Due to those SpaczzRuler inconsistencies the ruler currently does fuzzy matches first, then regex, then token matches and expects each set of results to be ordered by ascending start token, then descending length, (then descending match ratio for fuzzy matches). However spaCy's Matcher (which spaczz's TokenMatcher uses under the hood) does not return results in ascending start token, then descending length, like spaCy's PhraseMatcher seems to. So I will need to add that sort operation to the end of spaczz's TokenMatcher to get the expected results.

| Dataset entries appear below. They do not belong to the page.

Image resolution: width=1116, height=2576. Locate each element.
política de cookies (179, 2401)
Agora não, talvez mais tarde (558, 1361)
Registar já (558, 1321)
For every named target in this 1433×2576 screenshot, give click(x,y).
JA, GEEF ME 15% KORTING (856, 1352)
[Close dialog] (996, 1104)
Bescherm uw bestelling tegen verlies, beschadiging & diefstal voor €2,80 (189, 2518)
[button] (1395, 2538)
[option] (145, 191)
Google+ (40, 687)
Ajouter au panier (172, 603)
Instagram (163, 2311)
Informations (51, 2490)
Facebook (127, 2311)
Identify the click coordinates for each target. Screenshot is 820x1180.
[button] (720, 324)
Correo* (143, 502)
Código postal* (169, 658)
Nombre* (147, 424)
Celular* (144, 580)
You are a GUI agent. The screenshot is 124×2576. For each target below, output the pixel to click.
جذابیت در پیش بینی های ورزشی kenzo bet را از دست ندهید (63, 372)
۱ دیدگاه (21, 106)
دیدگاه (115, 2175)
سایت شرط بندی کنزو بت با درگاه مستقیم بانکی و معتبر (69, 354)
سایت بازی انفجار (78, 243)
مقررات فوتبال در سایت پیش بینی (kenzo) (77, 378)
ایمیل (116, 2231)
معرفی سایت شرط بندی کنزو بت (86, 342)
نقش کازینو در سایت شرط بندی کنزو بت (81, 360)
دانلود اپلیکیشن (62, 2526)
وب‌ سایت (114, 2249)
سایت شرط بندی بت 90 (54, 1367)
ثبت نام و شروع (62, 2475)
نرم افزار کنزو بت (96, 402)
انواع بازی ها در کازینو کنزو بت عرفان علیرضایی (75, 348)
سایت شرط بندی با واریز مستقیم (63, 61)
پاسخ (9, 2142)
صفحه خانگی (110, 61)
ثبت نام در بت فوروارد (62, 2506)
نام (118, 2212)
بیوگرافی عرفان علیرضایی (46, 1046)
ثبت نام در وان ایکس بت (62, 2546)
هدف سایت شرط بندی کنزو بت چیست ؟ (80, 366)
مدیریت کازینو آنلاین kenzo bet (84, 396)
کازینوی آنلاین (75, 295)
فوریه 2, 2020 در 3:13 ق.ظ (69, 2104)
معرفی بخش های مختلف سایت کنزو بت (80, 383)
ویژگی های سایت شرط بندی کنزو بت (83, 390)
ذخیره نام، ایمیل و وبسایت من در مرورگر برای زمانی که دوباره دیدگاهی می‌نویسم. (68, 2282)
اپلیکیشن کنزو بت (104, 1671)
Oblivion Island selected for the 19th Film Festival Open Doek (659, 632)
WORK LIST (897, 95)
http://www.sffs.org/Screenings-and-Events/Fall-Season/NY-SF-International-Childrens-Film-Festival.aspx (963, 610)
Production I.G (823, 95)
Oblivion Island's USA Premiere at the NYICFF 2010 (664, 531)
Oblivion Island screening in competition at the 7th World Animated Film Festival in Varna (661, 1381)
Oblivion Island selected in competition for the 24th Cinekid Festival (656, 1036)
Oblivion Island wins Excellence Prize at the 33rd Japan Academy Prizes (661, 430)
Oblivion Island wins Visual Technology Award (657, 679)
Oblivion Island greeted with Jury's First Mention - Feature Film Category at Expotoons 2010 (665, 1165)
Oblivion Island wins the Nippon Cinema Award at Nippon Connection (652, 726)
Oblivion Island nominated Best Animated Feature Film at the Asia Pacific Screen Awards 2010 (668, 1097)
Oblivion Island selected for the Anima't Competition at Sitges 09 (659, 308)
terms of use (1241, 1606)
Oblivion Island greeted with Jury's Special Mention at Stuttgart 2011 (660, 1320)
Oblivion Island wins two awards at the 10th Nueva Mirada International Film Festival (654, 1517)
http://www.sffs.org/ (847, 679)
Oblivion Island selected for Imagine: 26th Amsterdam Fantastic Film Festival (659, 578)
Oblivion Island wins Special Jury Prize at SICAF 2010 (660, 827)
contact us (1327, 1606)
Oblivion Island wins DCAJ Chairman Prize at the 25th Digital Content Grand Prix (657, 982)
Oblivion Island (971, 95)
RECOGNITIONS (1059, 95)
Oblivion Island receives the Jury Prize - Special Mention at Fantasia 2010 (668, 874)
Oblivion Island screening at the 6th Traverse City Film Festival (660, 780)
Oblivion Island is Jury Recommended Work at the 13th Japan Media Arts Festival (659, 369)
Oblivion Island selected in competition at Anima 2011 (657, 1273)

See the results from spaCy's Matcher and PhraseMatcher respectively:
model = spacy.blank("es")
matcher = Matcher(model.vocab)
matcher.add("COMPANY",
[[
{"IS_UPPER": True, "OP": "+"},
{"IS_PUNCT": True, "OP": "?"},
{"TEXT": {"REGEX": "S\.\s?[A-Z]\.?\s?[A-Z]?\.?"}},
{"IS_PUNCT": True, "OP": "?"},
]]
)
doc = model("My company is called LARGO AND MARMG S.L.")
matches = matcher(doc)
for match_id, start, end in matches:
print(doc[start:end])
MARMG S.L.
AND MARMG S.L.
LARGO AND MARMG S.L.
model = spacy.blank("es")
matcher = PhraseMatcher(model.vocab)
matcher.add(
"COMPANY",
[model("MARMG S.L."), model("AND MARMG S.L."), model("LARGO AND MARMG S.L.")],
)
doc = model("My company is called LARGO AND MARMG S.L.")
matches = matcher(doc)
for match_id, start, end in matches:
print(doc[start:end])
LARGO AND MARMG S.L.
AND MARMG S.L.
MARMG S.L.
This actually ended up being a pretty straightforward fix. It will be in v0.5.3 releasing today. Let me know if you continue to run into issues. Thanks!